Karpov takes a good American chap (John Cusack) and his dysfunctional family on board to escape apocalypse now and such is his lifestyle and the aircraft’s luggage space that his entire fleet of luxury cars fits in the hold.
Armageddon this time round for Roland Emmerich is solar activity so dramatic that earth’s crust fractures and earthquakes and tsunamis devastate the world. Most of the planet’s land mass slips under the sea. The only chance for survival is in China where a few post modern ‘Noah’s Arks’ have been built. Passes are by invitation or by a few billion euros in donation.
It is interesting to observe that in this and in previous films, most of Emmerich’s special effects are designed to trigger the primordial fear of a destabilisation of our vestibular system. The film sabotages this balance by showing gigantic objects—skyscrapers, aircraft carriers, mountains—falling down or sinking.

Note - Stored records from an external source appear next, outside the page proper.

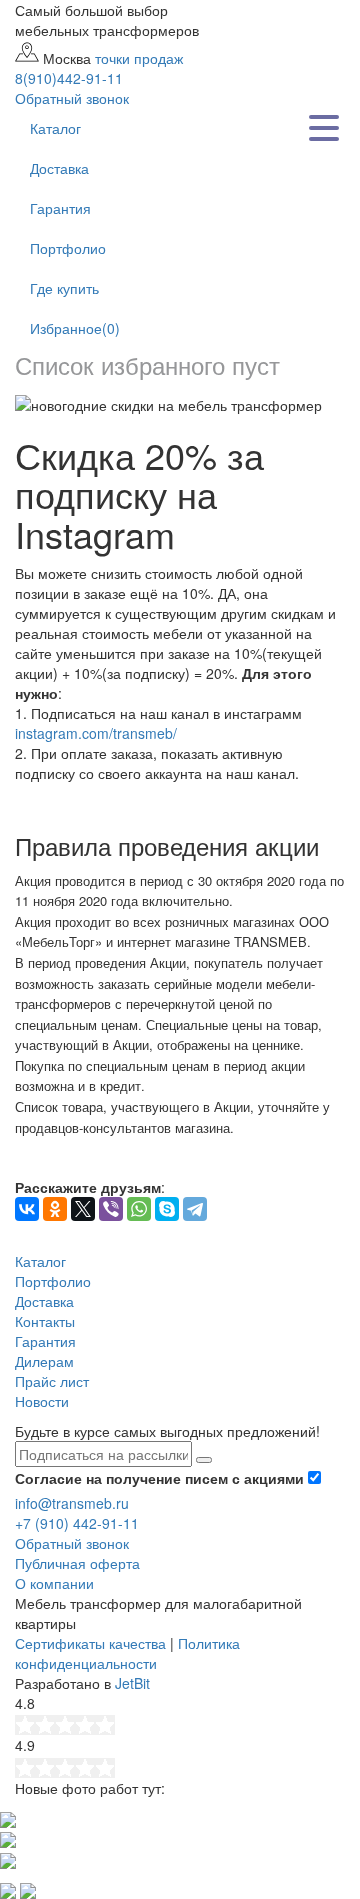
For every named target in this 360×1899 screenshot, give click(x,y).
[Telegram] (195, 1209)
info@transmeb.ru (72, 1503)
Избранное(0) (75, 328)
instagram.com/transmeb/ (96, 733)
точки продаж (139, 58)
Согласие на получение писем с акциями (161, 1478)
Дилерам (44, 1361)
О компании (54, 1583)
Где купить (64, 288)
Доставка (59, 168)
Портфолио (68, 248)
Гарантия (60, 208)
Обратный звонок (72, 1543)
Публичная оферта (77, 1563)
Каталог (55, 128)
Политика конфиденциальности (127, 1653)
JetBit (132, 1683)
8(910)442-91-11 (69, 78)
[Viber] (111, 1209)
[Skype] (167, 1209)
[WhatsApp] (139, 1209)
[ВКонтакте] (27, 1209)
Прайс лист (52, 1381)
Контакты (45, 1321)
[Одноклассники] (55, 1209)
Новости (42, 1401)
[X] (83, 1209)
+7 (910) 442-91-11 (77, 1523)
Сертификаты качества (90, 1643)
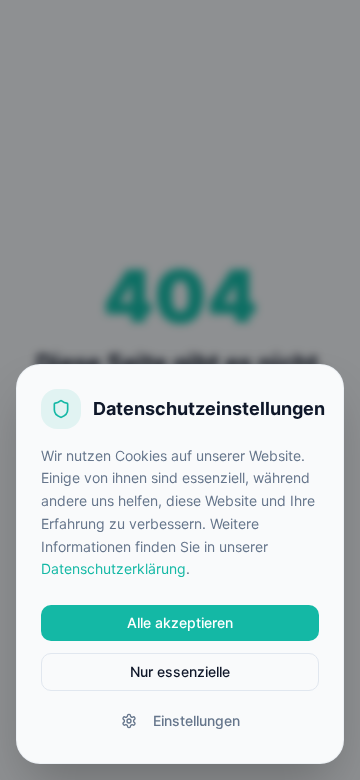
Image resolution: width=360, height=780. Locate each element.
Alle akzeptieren (180, 622)
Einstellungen (196, 720)
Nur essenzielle (180, 671)
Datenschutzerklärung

So while watching 2012 in the theatre, you are mesmerised. Only when you leave the movie hall can you dismiss the film as 158 minutes of the gimmickry that it is. But hang on, there is more in store. 2012 also works as an assault on our idea of culture and nationality. With an earthquake, the natural cracks on Michelangelo’s painting on the Sistine Chapel gradually widen until the whole edifice collapses. A gasp from the audience! A scientist from India predicts the disasters to come but the promised pass for him on ‘Noah’s Ark’ never arrives. This is prejudice!
As for the prospect of the extinction of the human race in 2012, a lovely verse by Ogden Nash sums up the movie: Amid the mastodontic wassail/ I caught the eye of one small fossil/Cheer up, sad world, he said and winked—it’s kind of fun to be extinct.